- Richard Deacon as Fred Rutherford.
- First appearance: "The Black Eye" (October 18, 1957)
- Last appearance: "Wally's Practical Joke" (May 23, 1963) (A year before his death, Deacon reprised the character again in the 1983 reunion TV-movie Still the Beaver).
- Portrayed by: Richard Deacon

In-universe information
- Gender: Male
- Occupation: accountant
- Spouse: Gwendolyn (Geraldine, first season) Rutherford (wife)
- Children: Clarence "Lumpy" Rutherford (son) Unknown (son) Violet Rutherford (daughter)

= Fred Rutherford =

Frederick "Fred" Rutherford is a fictional character in the television sitcom Leave It to Beaver. The show aired October 4, 1957 to June 20, 1963. Fred is portrayed by Richard Deacon. Alan Rachins played the character in the 1997 film adaptation of the series, Leave It to Beaver.

==Overview==
Fred is the head of the "Rancho Rutherford" household and is married to Geraldine/Gwendolyn. He is balding, and self-aggrandizing, the father of a son named Clarence (nicknamed "Lumpy" by everyone in town), played by Frank Bank, and a daughter named Violet, played by Wendy Winkelman and later by Veronica Cartwright. Fred in public considers Clarence a model son, boasting about him and defending him whenever he is blamed for troublesome activities. He is shocked if "his boy" misbehaves. Privately, however, Fred calls his son a "big boob." Clarence initially bullies both Wally and Beaver but eventually becomes one of Wally's pals. In the show's third episode, "The Black Eye", Fred brags about two older (un-named, and never seen) sons, both nominated for football scholarships.

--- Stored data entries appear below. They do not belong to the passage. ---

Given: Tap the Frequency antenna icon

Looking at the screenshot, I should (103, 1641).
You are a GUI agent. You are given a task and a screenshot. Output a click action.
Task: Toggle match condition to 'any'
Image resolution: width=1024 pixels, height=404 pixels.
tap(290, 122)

Fred is Ward's suit-wearing office co-worker and friend. He often gets on Ward's nerves, but the patient Ward, played by Hugh Beaumont, usually tolerates Fred well. Fred often addresses Ward as "Ward, old man"; Ward is thirteen years older than Fred. The two work for a "big company" with the home office in New York City. Fred drops by the Cleaver house occasionally on either work matters or social calls. If trouble brews between the Cleaver and Rutherford children, Fred either makes a phone call or appears at the Cleaver's door to advise Ward; and, usually implies the Cleaver kids are likely at fault. In one episode, the Cleavers have the Rutherfords in for cards. Fred plays golf at a local country club, sometimes accompanied by a reluctant Ward.

In the pilot episode "It's a Small World", Richard Deacon plays a character named "Mr. Baxter", an employee for the "Franklin Milk Co."

Beginning in Leave It To Beavers fifth season which launched in September 1961, Fred Rutherford began appearing less often in episodes because Richard Deacon began appearing as a regular on The Dick Van Dyke Show. He reprised the role in the 1983 reunion television movie, Still the Beaver, but Deacon died shortly before the spinoff television series The New Leave It to Beaver began filming in 1984. His character had already been written into two early scripts for the revival series with a fairly large role, so the producers chose to recast the role with actor Larry D. Mann.